Figure 7. Depolarization elevates paracellular permeability in a pMLC-dependent manner.

A–D. LLC-PK₁ (A, B) or MDCK (C) or AA-MLC expressing LLC-PK1 cells (D) were grown to confluence on Costar Transwell filters. The medium in both the top and bottom compartments was replaced by Na⁺- or K⁺-medium and the cells were exposed to 2 mg/ml FITC-labelled dextran (4 kDa) added apically. FITC fluorescence was measured in samples taken from the bottom compartment after 3 hours. The fluorescence values obtained in the triplicate measurements of each experiment were averaged and normalized to the control. The following treatments were used as indicated: Na⁺ or K⁺ -medium (A,C, D); 20 mM alanine in Na⁺-medium (B); 10 or 50 μM blebbistatin pretreatment in Na⁺ medium for 30 minutes followed by Na⁺- or K⁺-medium supplemented with blebbistatin (C).
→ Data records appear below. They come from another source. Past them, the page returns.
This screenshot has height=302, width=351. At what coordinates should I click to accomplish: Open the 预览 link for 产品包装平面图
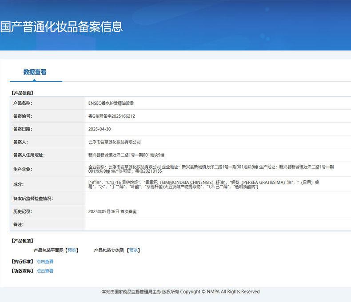point(72,250)
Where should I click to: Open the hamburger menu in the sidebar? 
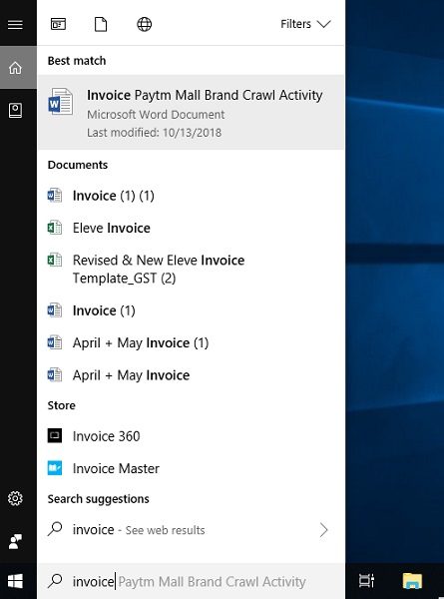point(15,24)
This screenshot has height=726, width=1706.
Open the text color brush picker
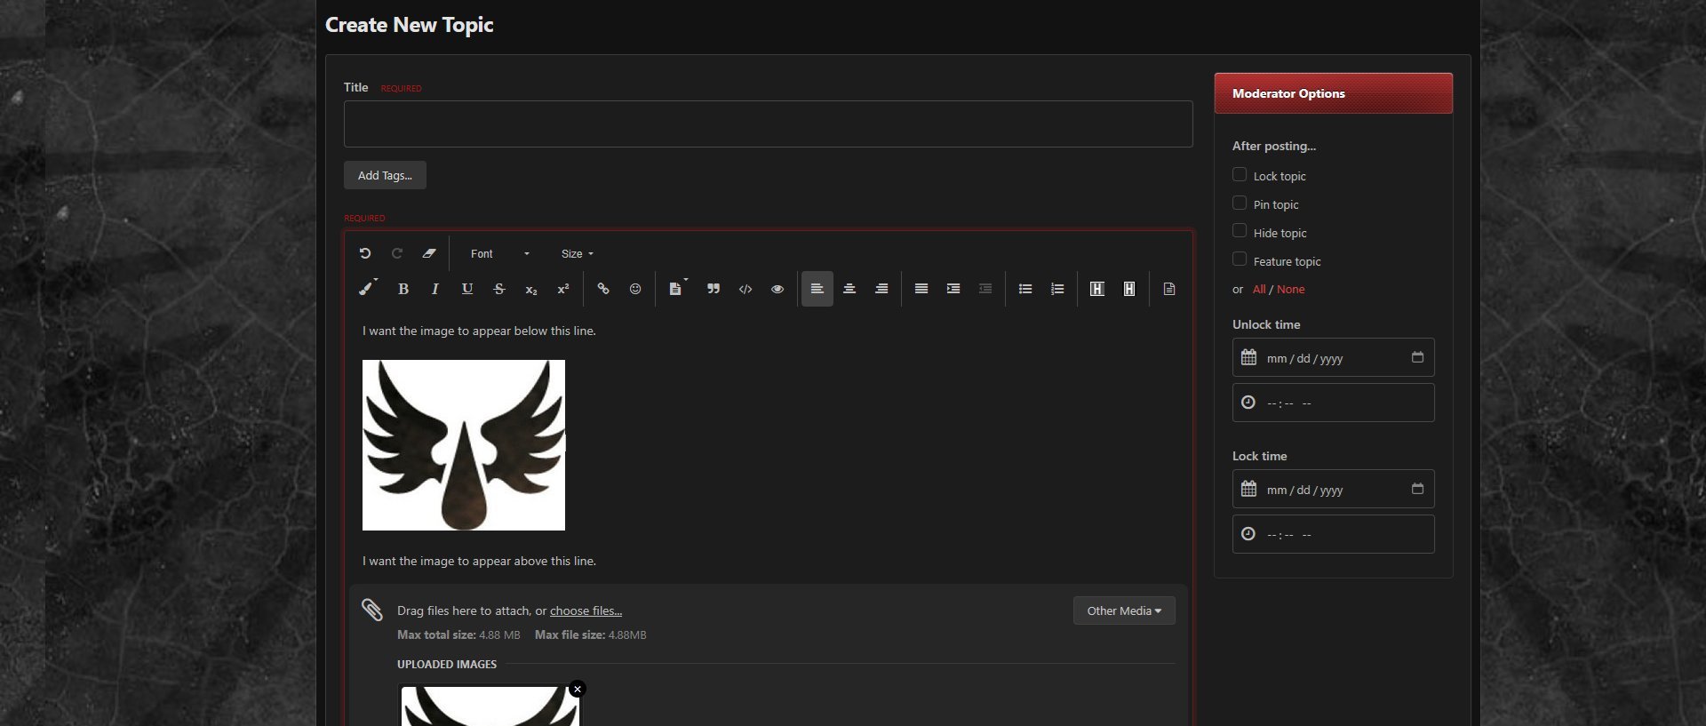coord(366,289)
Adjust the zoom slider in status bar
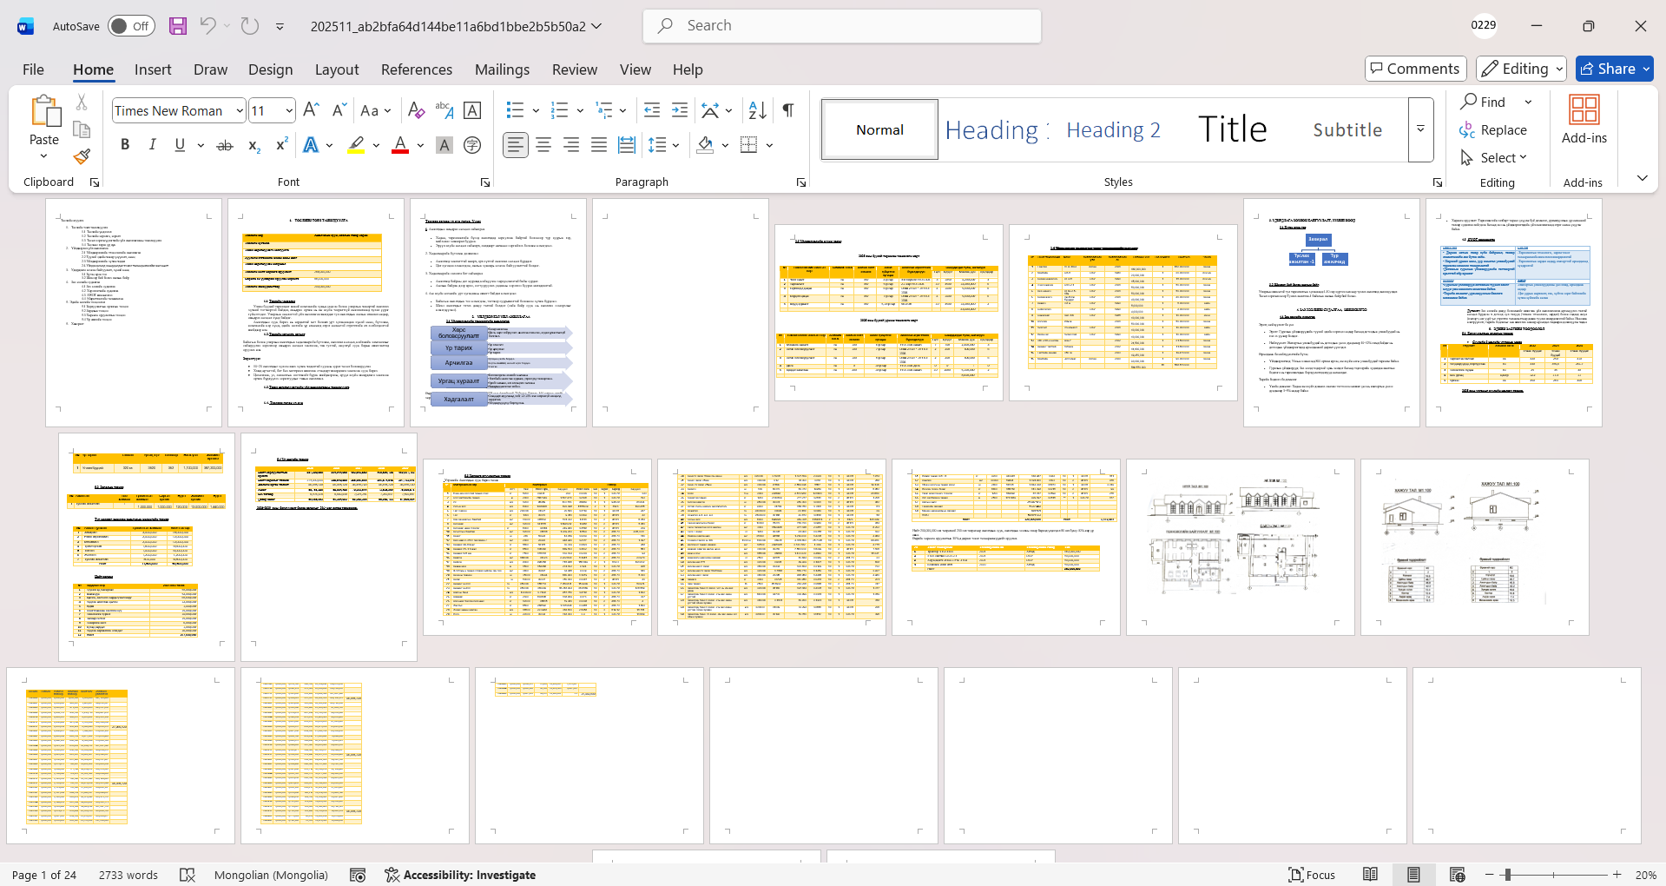 coord(1508,875)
The graphs show the mean ± S.E. from n≥3 experiments. E. Depolarization induced similar ERK phosphorylation in AA-MLC and control cells. Empty vector- or AA-MLC-transfected LLC-PK1 cells were treated with Na⁺- or K⁺-medium for 5 minutes. The cells were lysed and pERK, ERK and myc-tagged AA-MLC were detected by Western blotting.